Soal ketidaksesuaian jumlah bangunan dengan IMB. Pemkot Surabaya menyatakan ada 12 bangunan tidak masuk dalam IMB Taman Remaja Surabaya tahun 1993. Didik mengatakan, sejak dia masuk sebagai Direktur Operasional pada 2009 lalu, bangunan TRS sudah seperti itu.

Seharusnya, kata dia, Pemkot Surabaya sudah mengetahui hal ini karena ada perwakilan dari Pemkot Surabaya selaku pemegang saham berada di direksi PT STAR yang saat itu menjabat sebagai Direktur Umum yang bernama Mohammad Faruq.

“Saya juga sudah menyampaikan hal ini melalui surat ke Pemkot Surabaya. Tapi, ya, mencoba mengurus perubahan IMB itu. Masalahnya, salah satu syaratnya adalah HGB di atas HPL,” ujarnya saat ditemui suarasurabaya.net di kantornya, Rabu (5/9/2018).

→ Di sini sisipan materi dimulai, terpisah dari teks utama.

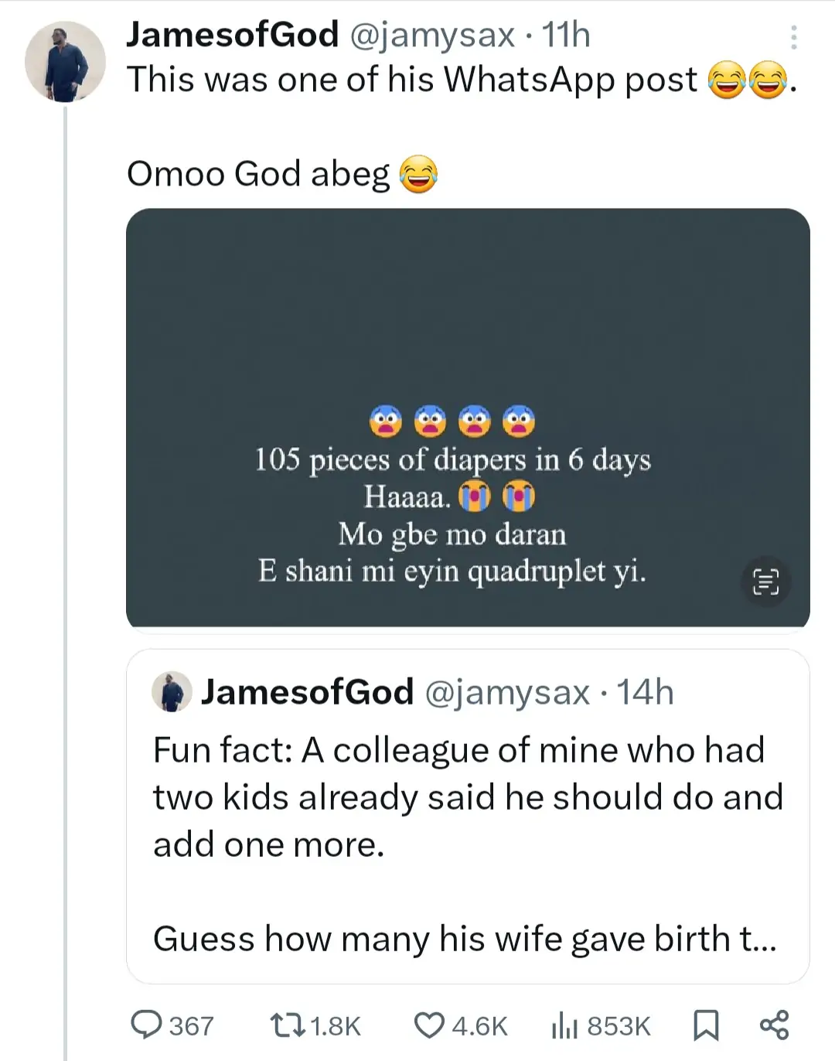Tap the @jamysax handle beside 11h
Image resolution: width=835 pixels, height=1061 pixels.
click(x=432, y=35)
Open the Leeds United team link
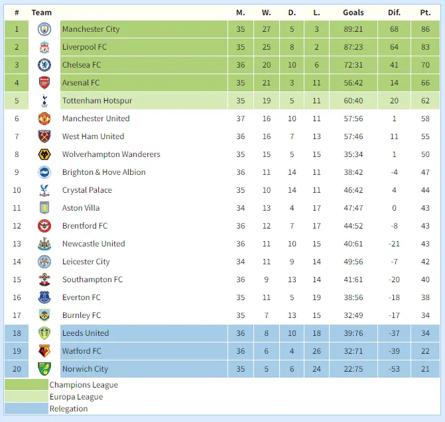Image resolution: width=445 pixels, height=422 pixels. coord(86,333)
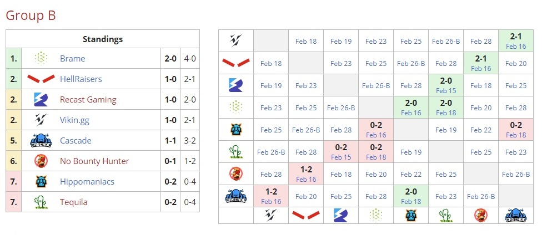Select the Recast Gaming logo in Standings

tap(41, 100)
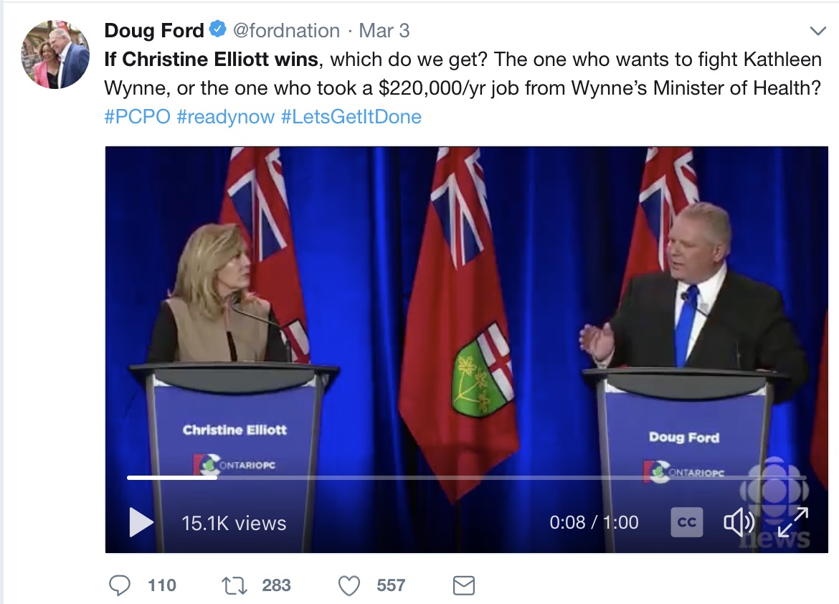Click the 557 likes count
The width and height of the screenshot is (839, 604).
391,585
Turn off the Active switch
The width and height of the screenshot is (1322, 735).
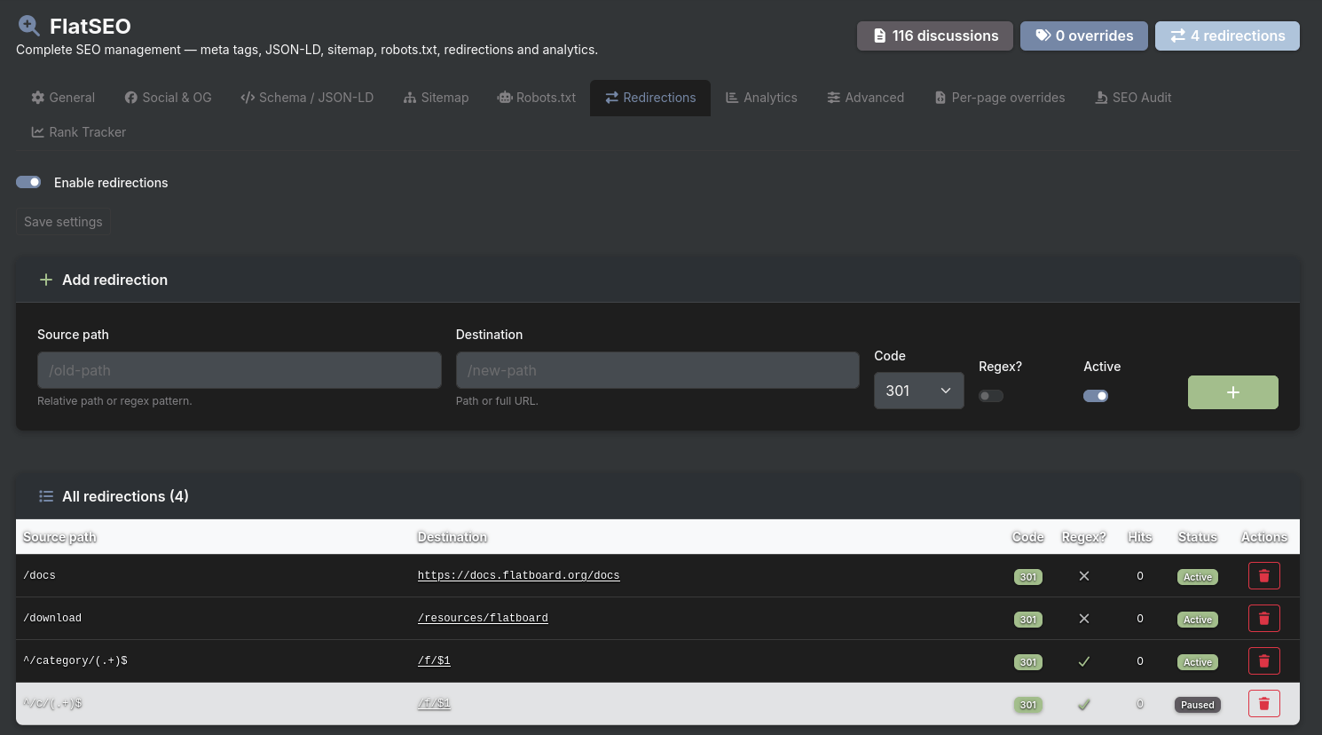[1095, 396]
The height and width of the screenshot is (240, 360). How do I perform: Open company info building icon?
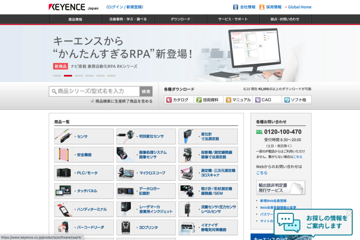tap(236, 7)
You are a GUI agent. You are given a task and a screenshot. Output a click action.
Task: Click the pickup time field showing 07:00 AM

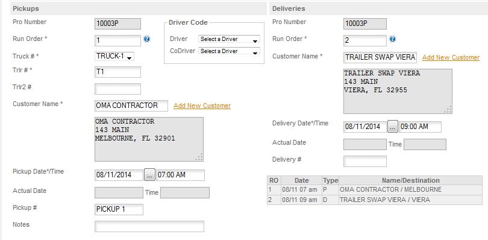coord(181,175)
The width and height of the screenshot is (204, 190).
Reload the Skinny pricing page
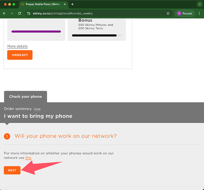[19, 13]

Didik menunjukkan dokumen surat pengajuan perpanjangan Hak Guna Bangunan (HGB) di atas Hak Pengelolaan (HPL) yang dilayangkan Richard Chiu Presiden Direktur PT STAR, sekaligus Pemilik Far East Organization (Panama) Corporation (FEO), pemegang saham terbesar PT STAR, pada 2006 silam.

Surat permohonan itu, ditujukan kepada Bambang Dwi Hartanto Wali Kota Surabaya saat itu. Menurut Didik, balasan surat itu berupa nota persetujuan Pemkot Surabaya, namun belum ada realisasi perpanjangan karena alasan tertentu.

“Sebenarnya Pak Bambang DH tidak ada masalah. Tapi karena alasan peralihan kepemimpinan, perpanjangan itu belum terealisasi. Informasi yang saya dapat dari Direktur sebelumnya seperti itu,” ujarnya.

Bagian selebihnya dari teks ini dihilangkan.